Connection with Nazism
The
völkisch ideologies were influential in the development of
Nazism. Indeed,
Joseph Goebbels publicly asserted in the 1927
Nuremberg rally that if the populist (
völkisch) movement had understood power and how to bring thousands out in the streets, it would have gained political power on 9 November 1918 (failed Communist revolution, end of the German monarchy)
(External Link
).
Adolf Hitler wrote in
Mein Kampf (
My Struggle): "the basic ideas of the National-Socialist movement are populist (
völkisch) and the populist (
völkisch) ideas are National-Socialist." Nazi racial pseudo-science was couched in
Völkish terms, as when
Eugen Fischer stepped into the vacuum, as other scholars withdrew from the University of Berlin in 1933, and delivered his inaugural address as Nazi rector, "The Conception of the
Völkisch state in the view of biology" (29 July 1933).
This connection can be overstated, however. According to Nicholas Goodrick-Clarke an imaginative mythology has grown up around the supposed influence within the Nazi Party of a völkisch group, the Thule-Gesellschaft (Thule Society), which was founded on August 17, 1918 by Rudolf von Sebottendorff. Its original name was Studiengruppe für Germanisches Altertum (Study Group for Germanic Antiquity), but it soon started to disseminate anti-republican and anti-Semitic propaganda. In January 1919 the Thule Society was instrumental in the foundation of the Deutsche Arbeiter-Partei (German Workers' Party, or DAP) which later became the NSDAP (Nazi Party). Furthermore the Münchener Beobachter (Munich Observer), owned by Sebottendorff, was the press organ of another small nationalist party and later became the Völkischer Beobachter (People's Observer).

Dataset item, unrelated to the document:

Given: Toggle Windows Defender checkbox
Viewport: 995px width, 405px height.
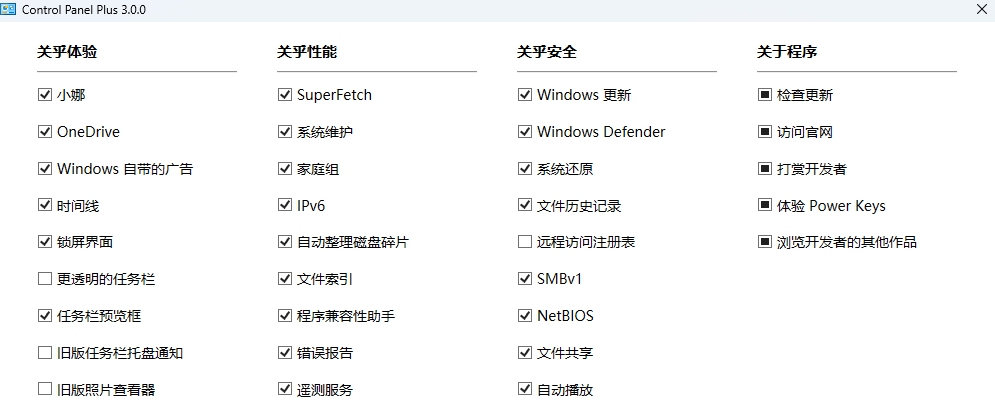Looking at the screenshot, I should (x=525, y=132).

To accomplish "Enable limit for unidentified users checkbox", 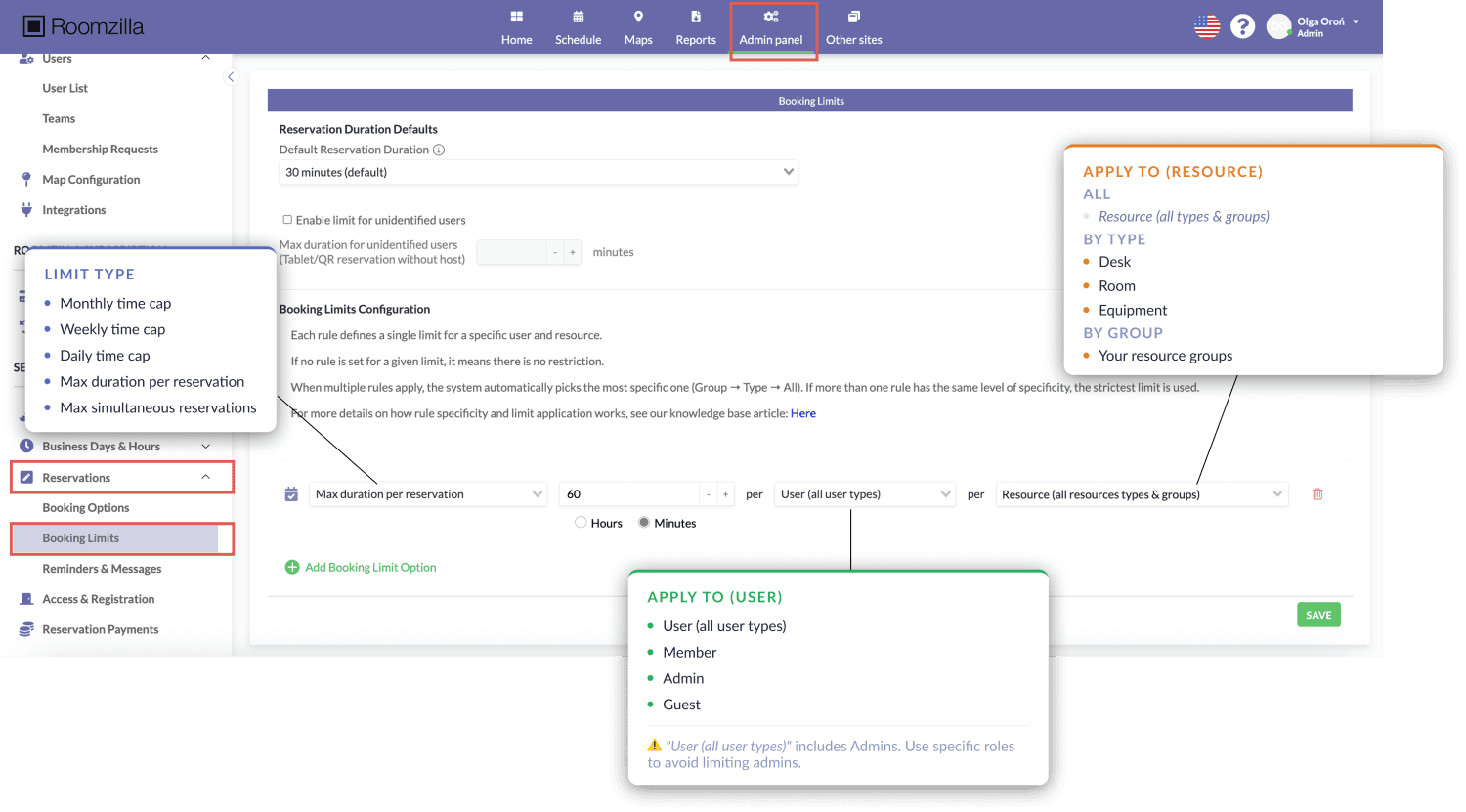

On the other hand it can be noted that Karl Harrer, the Thule member most directly involved in the creation of the DAP in 1919, was sidelined at the end of the year when Hitler drafted regulations against conspiratorial circles, and the Thule Society was dissolved a few years later (Goodrick-Clarke 1985: 150, 221). It had no members from the top echelons of the party and Nazi officials were forbidden any involvement in secret societies. Adolf Hitler was never a member, while Rudolf Hess and Alfred Rosenberg were only visiting guests of the Thule Society in the early years before they came to prominence in the Nazi movement (Goodrick-Clarke 1985: 149, 201). However, the völkisch circles did hand down one significant legacy: Friedrich Krohn, a Thule member, designed the original version of the Nazi swastika in 1919.